Goal >> Return the material below unchanged, reproducing every line in full.

Dataset rows >>
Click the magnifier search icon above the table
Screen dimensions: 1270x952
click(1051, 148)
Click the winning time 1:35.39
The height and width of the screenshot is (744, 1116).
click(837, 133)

Result of this exercise >>
Click the magnifier search icon above the table
Screen dimensions: 1270x952
click(1051, 148)
Click the winning time 1:35.39
The height and width of the screenshot is (744, 1116).
click(837, 133)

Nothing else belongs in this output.